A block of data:
begin

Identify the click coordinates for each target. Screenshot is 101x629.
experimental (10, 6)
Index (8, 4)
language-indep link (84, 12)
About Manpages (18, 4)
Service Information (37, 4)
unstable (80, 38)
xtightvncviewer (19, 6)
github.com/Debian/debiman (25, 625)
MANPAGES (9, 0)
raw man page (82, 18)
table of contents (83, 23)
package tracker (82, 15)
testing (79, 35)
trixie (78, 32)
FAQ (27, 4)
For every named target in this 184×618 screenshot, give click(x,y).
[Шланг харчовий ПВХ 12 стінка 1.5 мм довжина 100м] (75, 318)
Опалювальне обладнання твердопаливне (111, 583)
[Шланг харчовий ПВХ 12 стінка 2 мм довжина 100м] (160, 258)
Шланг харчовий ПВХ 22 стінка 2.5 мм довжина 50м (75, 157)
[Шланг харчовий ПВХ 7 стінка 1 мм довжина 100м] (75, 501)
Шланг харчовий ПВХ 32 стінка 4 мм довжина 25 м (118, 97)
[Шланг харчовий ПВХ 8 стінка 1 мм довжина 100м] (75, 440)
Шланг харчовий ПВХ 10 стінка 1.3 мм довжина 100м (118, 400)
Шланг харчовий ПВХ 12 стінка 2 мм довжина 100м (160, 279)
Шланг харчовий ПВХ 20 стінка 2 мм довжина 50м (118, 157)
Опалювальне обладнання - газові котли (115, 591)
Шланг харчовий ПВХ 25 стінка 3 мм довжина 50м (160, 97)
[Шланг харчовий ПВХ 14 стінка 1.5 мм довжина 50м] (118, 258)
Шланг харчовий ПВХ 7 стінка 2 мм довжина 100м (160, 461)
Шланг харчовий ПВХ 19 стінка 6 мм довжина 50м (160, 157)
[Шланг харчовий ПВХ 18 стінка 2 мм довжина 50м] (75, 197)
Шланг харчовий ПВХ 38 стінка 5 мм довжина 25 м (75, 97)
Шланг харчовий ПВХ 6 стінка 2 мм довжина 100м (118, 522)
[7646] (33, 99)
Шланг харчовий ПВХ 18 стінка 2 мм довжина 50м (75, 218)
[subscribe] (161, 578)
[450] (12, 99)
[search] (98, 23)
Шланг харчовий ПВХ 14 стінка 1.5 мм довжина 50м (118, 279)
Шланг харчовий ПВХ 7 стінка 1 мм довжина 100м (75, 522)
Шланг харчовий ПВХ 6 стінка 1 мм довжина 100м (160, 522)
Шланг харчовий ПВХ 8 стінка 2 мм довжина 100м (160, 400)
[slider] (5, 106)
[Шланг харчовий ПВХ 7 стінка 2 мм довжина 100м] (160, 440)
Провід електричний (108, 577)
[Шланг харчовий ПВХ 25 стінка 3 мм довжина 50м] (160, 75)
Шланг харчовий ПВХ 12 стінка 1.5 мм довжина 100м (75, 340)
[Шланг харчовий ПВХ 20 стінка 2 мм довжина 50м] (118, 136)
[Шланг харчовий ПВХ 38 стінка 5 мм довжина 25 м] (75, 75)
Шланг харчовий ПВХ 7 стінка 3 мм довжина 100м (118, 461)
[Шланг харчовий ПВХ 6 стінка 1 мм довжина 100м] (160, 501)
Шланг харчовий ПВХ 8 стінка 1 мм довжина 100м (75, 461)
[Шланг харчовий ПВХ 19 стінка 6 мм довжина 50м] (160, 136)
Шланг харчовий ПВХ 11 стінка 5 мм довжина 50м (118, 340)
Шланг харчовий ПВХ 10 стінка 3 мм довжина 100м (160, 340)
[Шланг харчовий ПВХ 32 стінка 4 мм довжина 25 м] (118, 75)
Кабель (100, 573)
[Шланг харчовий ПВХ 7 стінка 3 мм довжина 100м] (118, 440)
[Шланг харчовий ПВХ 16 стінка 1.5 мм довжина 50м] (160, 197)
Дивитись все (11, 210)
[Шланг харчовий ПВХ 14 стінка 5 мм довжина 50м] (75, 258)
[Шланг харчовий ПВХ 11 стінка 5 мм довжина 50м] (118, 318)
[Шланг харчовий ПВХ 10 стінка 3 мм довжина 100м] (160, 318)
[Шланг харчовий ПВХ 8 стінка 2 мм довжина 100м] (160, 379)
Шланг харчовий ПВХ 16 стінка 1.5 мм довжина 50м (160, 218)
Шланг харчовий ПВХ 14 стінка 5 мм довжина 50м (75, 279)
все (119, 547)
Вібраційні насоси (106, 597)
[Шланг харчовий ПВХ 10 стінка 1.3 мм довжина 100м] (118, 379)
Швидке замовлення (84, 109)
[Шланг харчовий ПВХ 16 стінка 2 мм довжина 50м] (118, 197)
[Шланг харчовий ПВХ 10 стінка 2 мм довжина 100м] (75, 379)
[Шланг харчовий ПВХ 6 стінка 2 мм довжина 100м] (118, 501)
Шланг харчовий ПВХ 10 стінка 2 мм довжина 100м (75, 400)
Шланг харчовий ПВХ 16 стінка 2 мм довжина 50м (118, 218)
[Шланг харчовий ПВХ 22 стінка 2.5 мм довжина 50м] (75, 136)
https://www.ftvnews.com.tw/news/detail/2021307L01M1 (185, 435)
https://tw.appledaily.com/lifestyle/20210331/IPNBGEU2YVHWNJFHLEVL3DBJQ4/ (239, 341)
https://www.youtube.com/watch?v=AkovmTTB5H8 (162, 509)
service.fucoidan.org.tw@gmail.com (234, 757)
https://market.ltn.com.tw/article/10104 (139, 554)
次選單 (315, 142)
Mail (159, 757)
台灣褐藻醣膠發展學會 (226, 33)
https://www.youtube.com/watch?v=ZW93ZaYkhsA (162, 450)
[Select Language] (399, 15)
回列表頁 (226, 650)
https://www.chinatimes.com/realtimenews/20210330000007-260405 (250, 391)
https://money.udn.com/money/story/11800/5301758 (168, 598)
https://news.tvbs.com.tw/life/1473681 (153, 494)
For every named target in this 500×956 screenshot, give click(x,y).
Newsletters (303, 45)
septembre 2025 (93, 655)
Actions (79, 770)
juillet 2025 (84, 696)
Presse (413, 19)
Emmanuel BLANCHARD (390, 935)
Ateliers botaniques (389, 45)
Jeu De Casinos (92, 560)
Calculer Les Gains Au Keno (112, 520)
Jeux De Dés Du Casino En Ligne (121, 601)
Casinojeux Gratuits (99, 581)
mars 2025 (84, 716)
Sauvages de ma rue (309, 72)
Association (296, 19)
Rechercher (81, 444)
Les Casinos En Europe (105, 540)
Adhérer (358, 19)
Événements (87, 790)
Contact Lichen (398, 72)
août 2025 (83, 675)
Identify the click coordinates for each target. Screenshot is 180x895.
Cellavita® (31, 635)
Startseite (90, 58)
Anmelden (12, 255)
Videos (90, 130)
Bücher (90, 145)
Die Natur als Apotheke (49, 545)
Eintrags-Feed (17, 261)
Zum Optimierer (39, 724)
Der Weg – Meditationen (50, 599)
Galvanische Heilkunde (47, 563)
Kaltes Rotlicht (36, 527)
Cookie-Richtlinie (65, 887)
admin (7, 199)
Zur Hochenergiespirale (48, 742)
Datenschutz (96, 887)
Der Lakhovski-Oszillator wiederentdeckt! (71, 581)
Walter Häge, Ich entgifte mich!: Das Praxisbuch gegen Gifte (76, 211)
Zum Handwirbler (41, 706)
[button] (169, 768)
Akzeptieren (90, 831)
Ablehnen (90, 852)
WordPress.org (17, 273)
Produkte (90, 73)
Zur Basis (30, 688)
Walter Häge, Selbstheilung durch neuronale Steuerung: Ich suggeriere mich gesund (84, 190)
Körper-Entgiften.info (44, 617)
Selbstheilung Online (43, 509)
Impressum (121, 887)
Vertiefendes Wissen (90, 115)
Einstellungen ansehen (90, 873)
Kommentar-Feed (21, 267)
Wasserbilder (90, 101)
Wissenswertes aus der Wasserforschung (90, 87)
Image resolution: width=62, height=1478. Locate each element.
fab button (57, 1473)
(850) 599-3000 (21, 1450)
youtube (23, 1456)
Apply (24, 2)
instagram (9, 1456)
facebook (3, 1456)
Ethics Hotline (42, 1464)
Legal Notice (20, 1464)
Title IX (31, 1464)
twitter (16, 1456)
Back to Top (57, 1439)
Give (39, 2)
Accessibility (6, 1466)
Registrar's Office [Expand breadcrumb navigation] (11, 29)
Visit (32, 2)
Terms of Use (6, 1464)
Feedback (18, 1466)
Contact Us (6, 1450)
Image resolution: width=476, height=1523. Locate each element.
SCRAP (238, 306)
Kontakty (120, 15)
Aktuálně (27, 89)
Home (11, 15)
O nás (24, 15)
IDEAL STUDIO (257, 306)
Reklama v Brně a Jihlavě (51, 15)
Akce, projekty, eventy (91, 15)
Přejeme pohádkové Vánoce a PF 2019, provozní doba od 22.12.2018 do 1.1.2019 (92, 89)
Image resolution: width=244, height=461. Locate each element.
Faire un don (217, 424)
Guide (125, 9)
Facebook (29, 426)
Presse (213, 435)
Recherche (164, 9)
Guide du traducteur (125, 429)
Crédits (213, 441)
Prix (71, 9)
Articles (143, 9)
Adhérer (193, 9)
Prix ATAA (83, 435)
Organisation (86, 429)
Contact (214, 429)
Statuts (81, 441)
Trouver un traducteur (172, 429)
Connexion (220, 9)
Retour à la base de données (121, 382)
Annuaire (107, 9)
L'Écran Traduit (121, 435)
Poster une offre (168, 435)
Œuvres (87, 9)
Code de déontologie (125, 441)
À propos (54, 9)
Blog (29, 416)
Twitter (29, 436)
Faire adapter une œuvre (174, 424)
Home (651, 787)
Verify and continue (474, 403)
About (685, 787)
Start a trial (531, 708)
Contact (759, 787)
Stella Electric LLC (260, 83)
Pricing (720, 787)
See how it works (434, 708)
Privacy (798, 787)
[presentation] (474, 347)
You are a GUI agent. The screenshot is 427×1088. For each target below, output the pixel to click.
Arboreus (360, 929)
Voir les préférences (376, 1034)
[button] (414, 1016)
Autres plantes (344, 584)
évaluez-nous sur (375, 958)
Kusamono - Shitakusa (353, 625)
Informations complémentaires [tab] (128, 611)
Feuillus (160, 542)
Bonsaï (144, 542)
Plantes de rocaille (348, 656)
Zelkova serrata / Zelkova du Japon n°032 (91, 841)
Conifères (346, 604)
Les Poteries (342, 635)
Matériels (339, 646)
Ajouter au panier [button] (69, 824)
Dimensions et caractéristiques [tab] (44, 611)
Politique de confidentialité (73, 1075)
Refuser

end

Rename "харчовий" to "садовий" in the data, starting with the first line and going on through the line with "Шланг харчовий ПВХ 6 стінка 1 мм довжина 100м (160, 522)". Give those lines again with nothing else changed.

### TASK RESULT:
Identify the click coordinates for each target. Screenshot is 101x629.
experimental (10, 6)
Index (8, 4)
language-indep link (84, 12)
About Manpages (18, 4)
Service Information (37, 4)
unstable (80, 38)
xtightvncviewer (19, 6)
github.com/Debian/debiman (25, 625)
MANPAGES (9, 0)
raw man page (82, 18)
table of contents (83, 23)
package tracker (82, 15)
testing (79, 35)
trixie (78, 32)
FAQ (27, 4)
For every named target in this 184×618 screenshot, give click(x,y).
[Шланг садовий ПВХ 12 стінка 1.5 мм довжина 100м] (75, 318)
Опалювальне обладнання твердопаливне (111, 583)
[Шланг садовий ПВХ 12 стінка 2 мм довжина 100м] (160, 258)
Шланг садовий ПВХ 22 стінка 2.5 мм довжина 50м (75, 157)
[Шланг садовий ПВХ 7 стінка 1 мм довжина 100м] (75, 501)
Шланг садовий ПВХ 32 стінка 4 мм довжина 25 м (118, 97)
[Шланг садовий ПВХ 8 стінка 1 мм довжина 100м] (75, 440)
Шланг садовий ПВХ 10 стінка 1.3 мм довжина 100м (118, 400)
Шланг садовий ПВХ 12 стінка 2 мм довжина 100м (160, 279)
Шланг садовий ПВХ 20 стінка 2 мм довжина 50м (118, 157)
Опалювальне обладнання - газові котли (115, 591)
Шланг садовий ПВХ 25 стінка 3 мм довжина 50м (160, 97)
[Шланг садовий ПВХ 14 стінка 1.5 мм довжина 50м] (118, 258)
Шланг садовий ПВХ 7 стінка 2 мм довжина 100м (160, 461)
Шланг садовий ПВХ 19 стінка 6 мм довжина 50м (160, 157)
[Шланг садовий ПВХ 18 стінка 2 мм довжина 50м] (75, 197)
Шланг садовий ПВХ 38 стінка 5 мм довжина 25 м (75, 97)
Шланг садовий ПВХ 6 стінка 2 мм довжина 100м (118, 522)
[7646] (33, 99)
Шланг садовий ПВХ 18 стінка 2 мм довжина 50м (75, 218)
[subscribe] (161, 578)
[450] (12, 99)
[search] (98, 23)
Шланг садовий ПВХ 14 стінка 1.5 мм довжина 50м (118, 279)
Шланг садовий ПВХ 7 стінка 1 мм довжина 100м (75, 522)
Шланг садовий ПВХ 6 стінка 1 мм довжина 100м (160, 522)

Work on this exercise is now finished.